* TEXT SECTION
-- Start --

You know what the dumbest fruit did they ship you a Monstera no we ordered two types of bananas bread fruit tree tomato goldenberry and a pink pineapple okay pink pineapple I'm trying to remember whether I liked the pink pineapple. I don't think I liked the pink pineapple. Did you like the pink pineapple? Did it didn't have enough acid was my gripe. My gripe with it, what I yeah, it didn't have enough acid.
Which bananas did you order? Again, these uh little apple bananas. And then they're actually bananas, though. They're actually a moussa species. Oh, so you expect them to be low acid.
So you don't, they don't necessarily want acid. How starchy are they? Um maybe these ones could have been a little riper. They're like medium stretchy. Listen, listen, anyone who can hear this, there was a person who got the you know the big mic, the grom Michelle, the original uh the original banana that uh the United States used to ruin bunches of uh Central uh American countries, central South American countries, you're familiar, the Grom Michelle?
Every candy tastes like it. Yeah, yeah, yeah. But but I really I've never had one and I know that they uh actually exist. They are commercially extinct, but they are not extinct. Wouldn't you like to do a side-by-side Cavendish gromichel taste?
That'd be really interesting. Yeah. And there's a new one coming out because Cavendish is starting to get killed. There's a couple, they're trying out some new bananas, but I don't remember the names of them. But, you know.
I mean, that's kind of the miracle of the banana, isn't it? I mean, like if you'd like a Cavendish, which by the way, if you don't if you're not a into bananas, that's the standard banana is the Cavendish banana. It's beyond standard, it's the banana. You know what I mean? And they're all clonal.
So they're all identical, right? So there might be some terroir difference on bananas, but pretty much a banana is a banana once you let it ripen. You know what I mean? A Cavendish banana is again. Uh anyhow.

-- End --

* WHAT YOU WILL DO
1. Condense the paragraph of the fruit conversation that begins "I mean, that's kind of the miracle of the banana" into a short bulleted list of its main points.
2. Answer these questions using the fruit conversation:
(a) What was the speaker's gripe with the pink pineapple?
(b) Which banana does the text call the standard banana?
(c) Why is a new banana being tried out?

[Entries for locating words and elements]
-- Start --

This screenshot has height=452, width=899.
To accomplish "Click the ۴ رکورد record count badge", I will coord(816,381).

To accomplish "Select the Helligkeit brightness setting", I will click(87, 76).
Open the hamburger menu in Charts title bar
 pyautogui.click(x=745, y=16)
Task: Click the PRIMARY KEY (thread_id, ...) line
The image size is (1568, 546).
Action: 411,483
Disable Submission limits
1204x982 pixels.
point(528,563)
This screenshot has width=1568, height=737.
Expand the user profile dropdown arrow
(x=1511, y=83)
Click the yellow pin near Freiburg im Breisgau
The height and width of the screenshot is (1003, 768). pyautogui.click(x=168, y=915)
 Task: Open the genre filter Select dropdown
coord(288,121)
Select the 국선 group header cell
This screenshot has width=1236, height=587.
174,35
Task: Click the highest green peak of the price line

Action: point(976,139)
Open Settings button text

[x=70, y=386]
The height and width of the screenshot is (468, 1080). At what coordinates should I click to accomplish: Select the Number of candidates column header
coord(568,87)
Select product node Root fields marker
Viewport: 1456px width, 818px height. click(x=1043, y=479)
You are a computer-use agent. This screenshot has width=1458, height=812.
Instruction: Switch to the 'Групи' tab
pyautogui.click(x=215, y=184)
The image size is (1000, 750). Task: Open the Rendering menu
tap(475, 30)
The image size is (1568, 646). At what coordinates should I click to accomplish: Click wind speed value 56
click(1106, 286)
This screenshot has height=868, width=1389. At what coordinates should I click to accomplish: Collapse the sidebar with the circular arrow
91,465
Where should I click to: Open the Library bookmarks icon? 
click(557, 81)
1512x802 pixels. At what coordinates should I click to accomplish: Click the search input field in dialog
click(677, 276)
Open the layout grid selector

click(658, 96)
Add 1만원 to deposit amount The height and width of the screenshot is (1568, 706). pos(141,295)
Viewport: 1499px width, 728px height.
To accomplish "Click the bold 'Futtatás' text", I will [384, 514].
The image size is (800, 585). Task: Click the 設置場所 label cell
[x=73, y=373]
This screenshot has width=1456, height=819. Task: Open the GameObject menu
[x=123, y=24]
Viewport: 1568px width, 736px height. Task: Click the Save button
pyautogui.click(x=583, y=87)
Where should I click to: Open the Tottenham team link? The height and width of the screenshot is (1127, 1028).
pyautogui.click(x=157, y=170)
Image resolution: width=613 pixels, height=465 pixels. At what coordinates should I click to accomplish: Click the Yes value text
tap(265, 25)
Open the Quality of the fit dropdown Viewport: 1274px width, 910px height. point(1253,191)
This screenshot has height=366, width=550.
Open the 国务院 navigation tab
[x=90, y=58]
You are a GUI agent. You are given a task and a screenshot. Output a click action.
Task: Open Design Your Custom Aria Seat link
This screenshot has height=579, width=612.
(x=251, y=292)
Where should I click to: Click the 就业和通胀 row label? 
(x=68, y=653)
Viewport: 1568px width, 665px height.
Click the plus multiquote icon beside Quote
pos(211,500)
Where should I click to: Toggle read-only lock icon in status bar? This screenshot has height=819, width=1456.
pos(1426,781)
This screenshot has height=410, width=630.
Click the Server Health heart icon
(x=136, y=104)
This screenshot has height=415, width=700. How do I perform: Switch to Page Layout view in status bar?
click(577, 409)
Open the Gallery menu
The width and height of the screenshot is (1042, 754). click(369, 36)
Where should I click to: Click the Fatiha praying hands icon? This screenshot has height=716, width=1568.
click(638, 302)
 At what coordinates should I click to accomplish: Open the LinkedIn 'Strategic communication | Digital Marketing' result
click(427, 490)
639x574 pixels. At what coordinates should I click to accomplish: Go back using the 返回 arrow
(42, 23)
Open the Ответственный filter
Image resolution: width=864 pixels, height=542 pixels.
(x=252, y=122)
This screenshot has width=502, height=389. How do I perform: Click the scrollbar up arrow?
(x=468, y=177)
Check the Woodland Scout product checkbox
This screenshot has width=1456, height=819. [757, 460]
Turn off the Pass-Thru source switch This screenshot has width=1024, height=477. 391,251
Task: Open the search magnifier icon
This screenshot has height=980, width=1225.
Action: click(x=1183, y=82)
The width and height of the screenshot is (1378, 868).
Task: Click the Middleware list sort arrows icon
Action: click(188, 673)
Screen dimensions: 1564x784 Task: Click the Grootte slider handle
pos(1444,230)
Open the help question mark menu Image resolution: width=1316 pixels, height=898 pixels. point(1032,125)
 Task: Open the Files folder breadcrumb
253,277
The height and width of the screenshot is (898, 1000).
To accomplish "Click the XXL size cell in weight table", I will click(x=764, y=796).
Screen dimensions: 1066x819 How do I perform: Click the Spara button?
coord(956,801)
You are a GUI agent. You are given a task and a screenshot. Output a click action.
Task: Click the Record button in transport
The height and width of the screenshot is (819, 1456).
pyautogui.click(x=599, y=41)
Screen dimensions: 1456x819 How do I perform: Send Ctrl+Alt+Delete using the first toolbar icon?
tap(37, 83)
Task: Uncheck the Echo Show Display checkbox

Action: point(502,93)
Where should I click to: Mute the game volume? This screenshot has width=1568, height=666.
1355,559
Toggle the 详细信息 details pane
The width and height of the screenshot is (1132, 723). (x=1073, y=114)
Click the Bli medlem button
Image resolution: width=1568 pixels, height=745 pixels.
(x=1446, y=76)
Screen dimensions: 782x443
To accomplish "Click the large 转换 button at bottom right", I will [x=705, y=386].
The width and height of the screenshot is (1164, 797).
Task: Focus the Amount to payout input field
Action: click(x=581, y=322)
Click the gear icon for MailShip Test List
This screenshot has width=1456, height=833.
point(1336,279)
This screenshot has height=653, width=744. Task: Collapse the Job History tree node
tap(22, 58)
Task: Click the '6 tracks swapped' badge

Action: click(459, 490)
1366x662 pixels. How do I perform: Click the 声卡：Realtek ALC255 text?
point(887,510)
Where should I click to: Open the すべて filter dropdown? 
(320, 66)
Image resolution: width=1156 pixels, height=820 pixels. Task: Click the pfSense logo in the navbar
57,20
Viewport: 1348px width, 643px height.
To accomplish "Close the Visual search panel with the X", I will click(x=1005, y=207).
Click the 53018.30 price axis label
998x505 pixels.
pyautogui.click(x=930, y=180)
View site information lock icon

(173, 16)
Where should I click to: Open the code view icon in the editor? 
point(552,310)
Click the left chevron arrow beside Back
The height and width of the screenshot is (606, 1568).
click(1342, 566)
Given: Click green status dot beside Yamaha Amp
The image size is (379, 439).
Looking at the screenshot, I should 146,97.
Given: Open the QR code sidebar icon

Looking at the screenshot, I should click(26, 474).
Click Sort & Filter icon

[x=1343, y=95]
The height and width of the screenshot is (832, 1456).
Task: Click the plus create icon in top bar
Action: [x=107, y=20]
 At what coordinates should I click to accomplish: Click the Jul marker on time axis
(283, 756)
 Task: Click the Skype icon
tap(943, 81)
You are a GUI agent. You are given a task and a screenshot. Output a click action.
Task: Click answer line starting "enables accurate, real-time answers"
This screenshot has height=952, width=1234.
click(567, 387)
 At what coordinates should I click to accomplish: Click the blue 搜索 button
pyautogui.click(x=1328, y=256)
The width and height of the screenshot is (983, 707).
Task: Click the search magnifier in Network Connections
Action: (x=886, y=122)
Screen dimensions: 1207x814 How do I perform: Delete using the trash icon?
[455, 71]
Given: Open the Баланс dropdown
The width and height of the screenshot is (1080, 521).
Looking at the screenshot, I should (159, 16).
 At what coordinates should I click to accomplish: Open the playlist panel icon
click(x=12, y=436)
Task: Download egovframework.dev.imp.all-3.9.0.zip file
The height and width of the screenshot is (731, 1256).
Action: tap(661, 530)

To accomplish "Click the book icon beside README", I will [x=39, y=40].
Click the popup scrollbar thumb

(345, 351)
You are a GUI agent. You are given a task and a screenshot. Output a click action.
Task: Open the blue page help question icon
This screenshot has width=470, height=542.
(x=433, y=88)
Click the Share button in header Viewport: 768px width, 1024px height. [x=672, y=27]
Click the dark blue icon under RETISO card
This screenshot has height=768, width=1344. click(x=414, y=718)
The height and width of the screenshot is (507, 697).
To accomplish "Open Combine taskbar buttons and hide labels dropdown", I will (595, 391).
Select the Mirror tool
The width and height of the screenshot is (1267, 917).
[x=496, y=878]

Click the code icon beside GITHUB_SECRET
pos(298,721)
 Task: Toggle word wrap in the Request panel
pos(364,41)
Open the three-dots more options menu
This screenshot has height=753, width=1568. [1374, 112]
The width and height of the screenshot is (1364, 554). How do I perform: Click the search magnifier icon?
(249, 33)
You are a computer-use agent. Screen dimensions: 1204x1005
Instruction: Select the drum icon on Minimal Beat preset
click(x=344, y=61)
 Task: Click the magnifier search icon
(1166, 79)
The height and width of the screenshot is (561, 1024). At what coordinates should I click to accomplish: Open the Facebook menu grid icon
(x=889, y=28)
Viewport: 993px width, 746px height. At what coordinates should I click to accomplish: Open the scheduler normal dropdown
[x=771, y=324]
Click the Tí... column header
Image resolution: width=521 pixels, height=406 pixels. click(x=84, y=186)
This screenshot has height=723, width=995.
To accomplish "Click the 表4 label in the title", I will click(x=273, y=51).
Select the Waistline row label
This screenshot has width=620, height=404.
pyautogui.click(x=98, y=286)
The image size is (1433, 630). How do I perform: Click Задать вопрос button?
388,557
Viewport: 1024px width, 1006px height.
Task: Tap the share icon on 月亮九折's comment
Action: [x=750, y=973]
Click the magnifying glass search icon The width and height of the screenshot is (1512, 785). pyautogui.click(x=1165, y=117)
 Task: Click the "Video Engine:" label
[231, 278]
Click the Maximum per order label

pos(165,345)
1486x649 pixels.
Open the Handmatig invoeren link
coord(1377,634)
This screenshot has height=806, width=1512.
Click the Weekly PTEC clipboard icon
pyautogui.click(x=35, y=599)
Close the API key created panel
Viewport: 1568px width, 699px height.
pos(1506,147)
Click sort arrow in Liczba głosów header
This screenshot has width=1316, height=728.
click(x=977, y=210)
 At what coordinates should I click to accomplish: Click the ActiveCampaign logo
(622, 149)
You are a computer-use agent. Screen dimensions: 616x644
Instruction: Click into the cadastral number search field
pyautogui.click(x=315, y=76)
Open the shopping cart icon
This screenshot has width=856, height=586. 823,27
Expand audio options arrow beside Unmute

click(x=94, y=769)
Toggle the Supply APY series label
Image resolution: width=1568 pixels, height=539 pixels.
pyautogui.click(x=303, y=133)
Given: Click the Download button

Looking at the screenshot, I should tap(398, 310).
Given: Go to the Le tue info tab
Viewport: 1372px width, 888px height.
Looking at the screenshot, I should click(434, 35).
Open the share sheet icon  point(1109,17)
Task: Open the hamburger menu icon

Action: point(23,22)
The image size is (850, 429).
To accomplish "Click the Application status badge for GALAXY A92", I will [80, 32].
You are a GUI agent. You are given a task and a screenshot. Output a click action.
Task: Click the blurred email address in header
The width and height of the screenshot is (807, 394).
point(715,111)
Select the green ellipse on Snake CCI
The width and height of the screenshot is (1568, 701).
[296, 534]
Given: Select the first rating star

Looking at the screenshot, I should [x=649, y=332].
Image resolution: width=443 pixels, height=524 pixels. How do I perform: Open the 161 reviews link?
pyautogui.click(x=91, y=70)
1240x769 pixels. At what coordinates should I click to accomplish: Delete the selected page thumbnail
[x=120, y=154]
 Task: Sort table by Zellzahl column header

-- End --

* RESULTS OF THE TASKS
1.
- For anyone not into bananas, the Cavendish is the standard banana.
- It is described as beyond standard: it is "the banana."
- Cavendish bananas are all clonal.

2.
(a) It didn't have enough acid.
(b) The Cavendish banana.
(c) The Cavendish is starting to get killed.